The team hails from the Chungbuk National University and Korea University in Korea and Minia University in Egypt.
Cordyceps are some of the most commonly used ingredients in traditional Chinese medicine for the treatment of inflammatory diseases and cancers.
But only recently has the Western scientific community embarked on research into the fungus’ medicinal properties in human cell studies.
The mushrooms are rare in the wild and cultivating them in the lab on grains such as brown rice has proven challenging.
The level of cordycepin was very low when it was collected from the fungus grown on grains.
It is suspected that the protein content of brown rice grains was not high enough to feed the fungus.
That is why a team of biologists from Korea and Egypt began cultivating the compound on edible insects including crickets, silkworm pupae, mealworms, grasshoppers, white-spotted flower chafer larvae, and Japanese rhinoceros beetles.

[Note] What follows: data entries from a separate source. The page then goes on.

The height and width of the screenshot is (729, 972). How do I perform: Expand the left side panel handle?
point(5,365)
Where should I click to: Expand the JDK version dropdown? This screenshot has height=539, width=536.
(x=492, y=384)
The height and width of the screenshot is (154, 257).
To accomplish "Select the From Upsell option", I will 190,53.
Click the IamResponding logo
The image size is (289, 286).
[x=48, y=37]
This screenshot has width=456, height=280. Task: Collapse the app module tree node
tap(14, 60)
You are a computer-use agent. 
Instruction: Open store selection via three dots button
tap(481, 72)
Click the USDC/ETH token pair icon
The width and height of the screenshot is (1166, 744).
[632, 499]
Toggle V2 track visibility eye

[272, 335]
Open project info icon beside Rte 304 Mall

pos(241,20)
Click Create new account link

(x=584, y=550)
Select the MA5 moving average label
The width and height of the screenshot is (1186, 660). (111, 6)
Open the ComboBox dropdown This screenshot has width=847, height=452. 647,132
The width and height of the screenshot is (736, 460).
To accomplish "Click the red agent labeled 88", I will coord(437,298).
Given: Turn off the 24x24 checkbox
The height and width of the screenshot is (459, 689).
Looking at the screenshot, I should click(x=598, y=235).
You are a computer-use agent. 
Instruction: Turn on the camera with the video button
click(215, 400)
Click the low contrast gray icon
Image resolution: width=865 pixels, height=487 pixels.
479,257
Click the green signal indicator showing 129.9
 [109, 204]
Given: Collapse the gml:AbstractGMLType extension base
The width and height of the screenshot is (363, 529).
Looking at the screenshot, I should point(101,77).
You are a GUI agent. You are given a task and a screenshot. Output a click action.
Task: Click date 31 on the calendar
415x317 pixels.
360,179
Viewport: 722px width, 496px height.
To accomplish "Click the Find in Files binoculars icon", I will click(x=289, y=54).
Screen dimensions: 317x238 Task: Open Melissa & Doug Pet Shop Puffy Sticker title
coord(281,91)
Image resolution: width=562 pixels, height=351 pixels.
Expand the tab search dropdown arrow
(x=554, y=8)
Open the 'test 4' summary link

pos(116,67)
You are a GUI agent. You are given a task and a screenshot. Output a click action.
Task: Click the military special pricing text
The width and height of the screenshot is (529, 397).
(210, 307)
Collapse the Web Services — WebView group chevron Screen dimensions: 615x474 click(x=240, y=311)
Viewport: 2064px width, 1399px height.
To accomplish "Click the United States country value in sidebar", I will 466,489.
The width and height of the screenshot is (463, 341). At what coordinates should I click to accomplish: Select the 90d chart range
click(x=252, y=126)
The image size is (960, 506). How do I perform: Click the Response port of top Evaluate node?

And certain insects served as better meals for the mushrooms than others.
The cordyceps grew largest on mealworms and silkworm pupae and least well on chafer larvae and grasshoppers. But the largest mushrooms did not necessarily produce the highest concentrations of cordycepin.
The cordyceps grown on the Japanese rhinoceros beetles produced the highest levels of cordycepin, 34 times more than the levels produced on silkworm pupae, which were the poorest performers.
‘Cordyceps grown on edible insects contained approximately 100 times more cordycepin compared to cordyceps on brown rice,’ said Dr Lee.
The study out Tuesday is a good first step toward better understanding the fungus’ anti-cancer properties and how to cultivate it more easily, the authors say.
Dr Lee said, ‘The cultivation method of cordyceps suggested in this study will enable the production of cordycepin more effectively and economically.’
‘However, securing edible insects is not yet sufficient for scale-up to industrial level,’ Dr Lee added. ‘It is also thought that more efficient production may be possible through the use of other insects, which needs to be demonstrated by further study.’